◆ What you are asked to do
Please rewrite the lines from the one containing "Given: Click the" through the one containing "1170x592 pixels.", inclusive, with "resize grip" changed to "drag handle" and everything else left as it is. Return only those lines.

◆ Data to use
----

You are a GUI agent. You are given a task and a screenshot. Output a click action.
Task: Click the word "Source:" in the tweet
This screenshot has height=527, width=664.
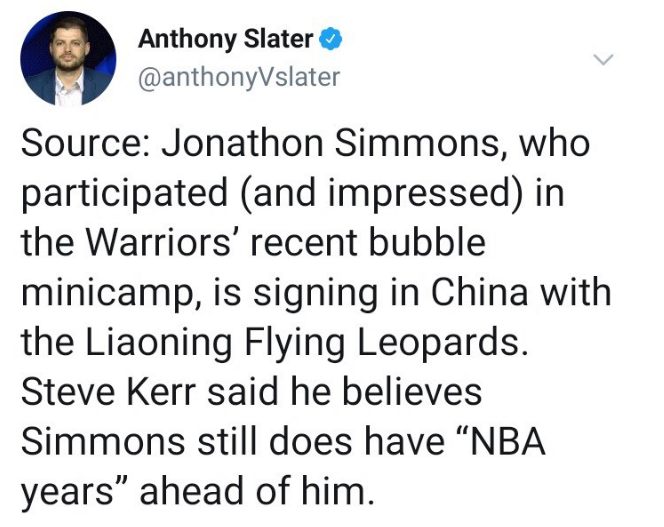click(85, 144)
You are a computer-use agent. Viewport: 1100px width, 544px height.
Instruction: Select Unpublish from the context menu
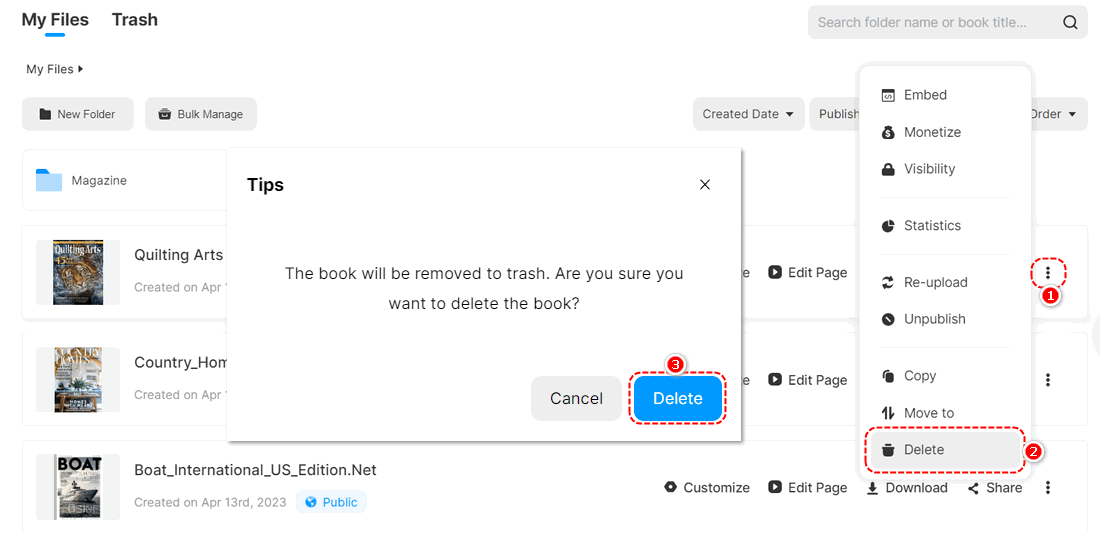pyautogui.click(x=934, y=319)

----

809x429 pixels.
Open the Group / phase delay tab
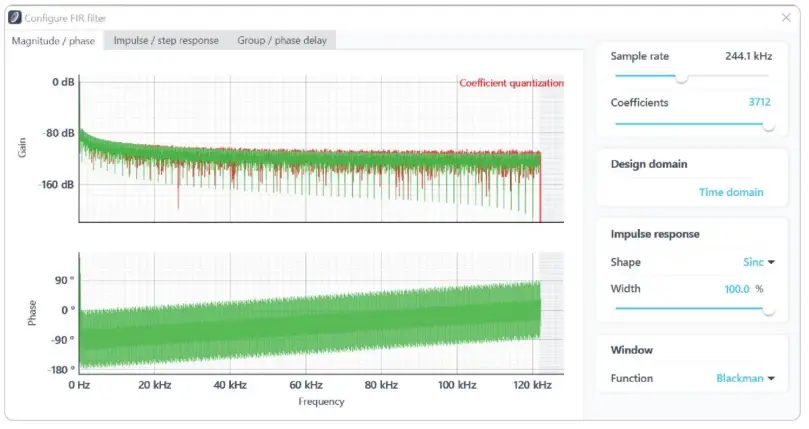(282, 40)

----

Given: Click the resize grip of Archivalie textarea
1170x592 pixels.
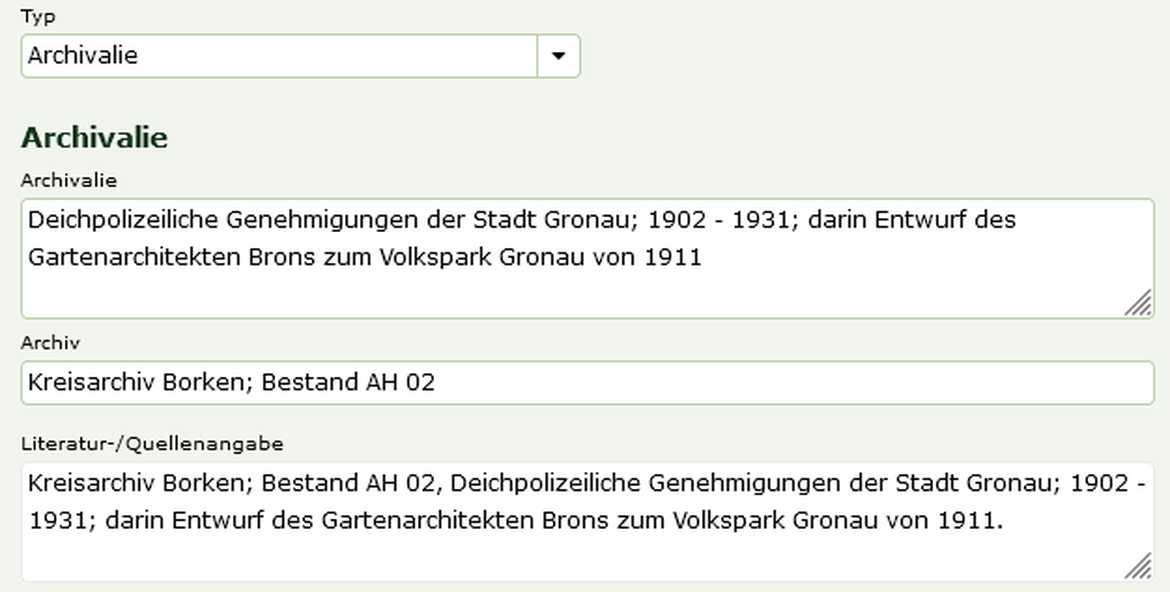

----

◆ Answer in full
Given: Click the drag handle of Archivalie textarea
1170x592 pixels.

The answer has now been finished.